💂Audits

BitVault C4 audit: https://code4rena.com/reports/2025-04-bitvault Liquity V2 Audit (BitVault is a friendly fork of Liquity V2)

• ChainSecurity - Core Protocol Audit Report, December 2024

• Dedaub - Core Protocol Audit Report I, August 2024

• Dedaub - Core Protocol Audit Report II, November 2024

• Certora - Formal Verification, December 2024

• Coinspect - Bold Core Smart Contract Audit, December 2024

• Coinspect - Bold Governance Audit, January 2025

• ChainSecurity -Governance Smart Contract Audit, January 2025

• Dedaub - Governance Audit 1, August 2024

• Dedaub - Governance Audit 2, November 2024

• Dedaub - Governance Audit 3, January 2025

• Recon - Liquity Security Review, October 2024

Liquity V2 Updates as of May 19, 2025

Pull Request 889: this fix removes the collateral compensation parameter in order to reduce the incentive that an attacker might have to trigger liquidation via redistributions of collateral instead of via the stability pool.

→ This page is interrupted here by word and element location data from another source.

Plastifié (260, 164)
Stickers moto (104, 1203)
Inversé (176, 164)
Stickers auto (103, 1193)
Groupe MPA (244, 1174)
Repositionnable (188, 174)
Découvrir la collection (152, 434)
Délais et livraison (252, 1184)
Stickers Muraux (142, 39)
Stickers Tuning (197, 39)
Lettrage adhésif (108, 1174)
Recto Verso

In BitVault's setup, opening a trove and borrowing bvUSD will be subject to whitelisting, and allowed parties will have to keep high Collateralization Ratio (> 150%), thus reducing the probability of liquidation events at all.

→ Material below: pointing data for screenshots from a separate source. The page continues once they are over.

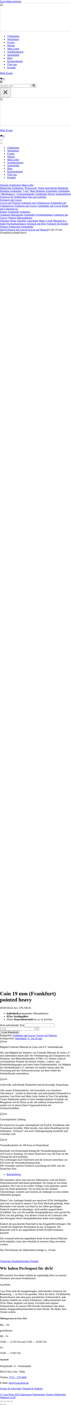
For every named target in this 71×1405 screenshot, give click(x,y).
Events (10, 42)
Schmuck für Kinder (57, 223)
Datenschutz (38, 1394)
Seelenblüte (13, 55)
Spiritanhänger (63, 194)
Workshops (13, 39)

Furthermore, whitelisting is applied to liquidations as well, so we really don’t see this as an attack surface given liquidations will be carried out by known partners that don’t intend to manipulate the system for profit.

Pull Request 890 & 893: access control for addManager/removeManagers.

This fix introduces a shortcut on how managers (entities that can perform operations on behalf of a trove owner), are set. Specifically, a removeManager (an entity that can withdraw collateral/debt from the position) is now automatically assumed to be addManager (an entity that can add collateral/repay debt) as well.

This is purely a QOL update, before that, you would need to explicitly set both add and remove managers, with no different behavior.

Pull Request 891 - this fix allows that all troves in a branch can be closed. Before that wasn’t possible as at least 1 trove was supposed to stay always open in a branch.

This isn’t really an issue as it can be easily mitigated by having one position with minimal debt/collateral open to allow bigger branches to get closed.

Pull Request 895 - this fix add msg.sender to owner and ownerIndex params in the hashing function to determine the position troveId

As Liquity stated, this is purely informational and not a bug, as a check for colliding troveId when opening a trove existed already, so there is no risk of overwriting open positions.